25. August 2017

Hochaktuelle Sicht auf den Reformator

Lit.Eifel-Veranstaltung mit Eugen Drewermann: „Luther wollte mehr“ am Dienstag, 19. September, 19.30 Uhr, in der Aula des städtischen Gymnasiums Am Turmhof, Nyonsplatz 1, 53894 Mechernich

Mechernich – Was glaubte Martin Luther und was wollte er erreichen? Wie können wir ihn wiederentdecken und neu verstehen? Was würde Luther zum Zustand der christlichen Kirchen sagen? Haben die Katholiken dazugelernt? Und was haben die reformatorischen Kirchen aus ihrem Erbe jenseits allen Streits und Debatten gemacht?

Antwort auf diese Fragen versucht Lutherkenner Eugen Drewermann im Rahmen einer Lit.Eifel-Lesung am Dienstag, 19. September, 19.30 Uhr in der Aula des städtischen Gymnasiums Am Turmhof, Nyonsplatz 1, 53894 Mechernich, zu geben. Die Lit.Eifel-Veranstaltung ist ein hochkarätiger Beitrag zum Programm des Luther-Themenjahres am Gymnasium aus Anlass des Reformationsjubiläums.

Nach 500 Jahren Spaltung zieht Drewermann in seinem Buch „Luther wollte mehr“ eine kritische Bilanz und richtet den Blick auf das Grundanliegen des Reformators: dass der Mensch von Gott vorbehaltlos angenommen und gerecht gesprochen ist.

Eugen Drewermann, geboren 1940, studierte Philosophie in Münster, Theologie in Paderborn und Psychoanalyse in Göttingen. 1966 wurde er zum Priester geweiht und arbeitete danach im Gemeindedienst und in der Studentenseelsorge.

Aufgrund seiner zunehmend kritischen Haltung gegen über der Amtskirche und weil er seine in vielen Belangen von der Kirchenführung abweichenden Meinungen nicht korrigieren wollte, entzog ihm Erzbischof Johannes Joachim Degenhardt im Oktober 1991 die kirchliche Lehrerlaubnis, dem folgte das Predigtverbot und im März 1992 die Suspension vom Priesteramt.

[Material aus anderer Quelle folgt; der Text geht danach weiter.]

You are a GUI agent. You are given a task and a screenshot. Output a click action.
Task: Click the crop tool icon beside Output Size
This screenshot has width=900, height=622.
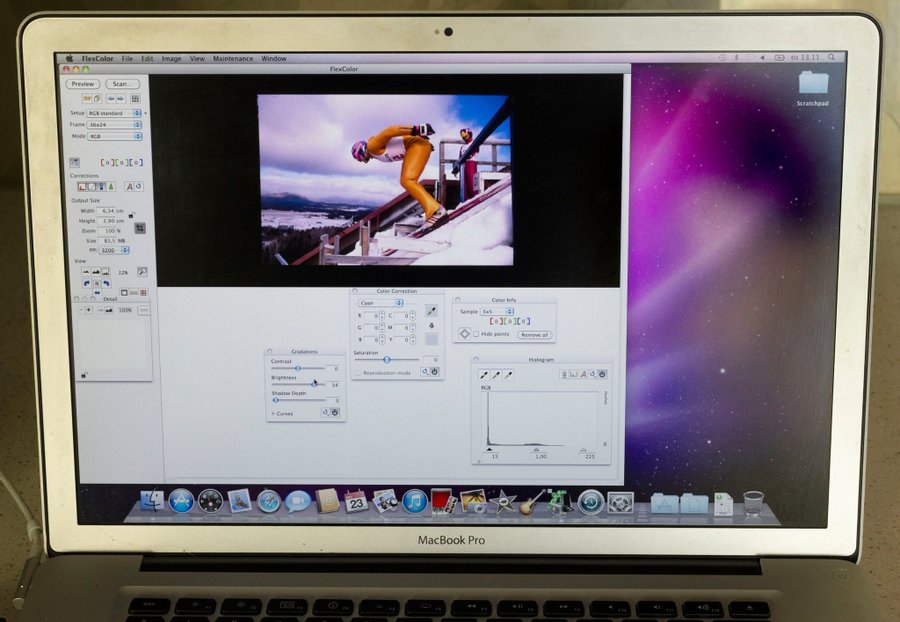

Eugen Drewermann ist heute als freier Schriftsteller und Vortragsreisender tätig. Seit Jahren gehört er zu den gefragtesten Rednern in Europa, wenn es um Fragen zu Religion, Bibelauslegung, Märchenanalyse oder um das Verhältnis zwischen Tier und Mensch geht.

Der Eintritt zur Lesung kostet zwölf, ermäßigt sechs Euro. Alle Lit.Eifel-Termine und weitere Vorverkaufsstellen gibt es im Internet unter www.lit-eifel.de.